# Task description
The entries below are to be repeated verbatim, in full.

[Stored data entries]
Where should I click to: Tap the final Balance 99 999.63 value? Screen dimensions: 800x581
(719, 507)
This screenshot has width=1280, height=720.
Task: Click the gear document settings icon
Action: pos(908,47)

# Exercise solution
Where should I click to: Tap the final Balance 99 999.63 value? Screen dimensions: 800x581
(719, 507)
This screenshot has width=1280, height=720.
Task: Click the gear document settings icon
Action: pos(908,47)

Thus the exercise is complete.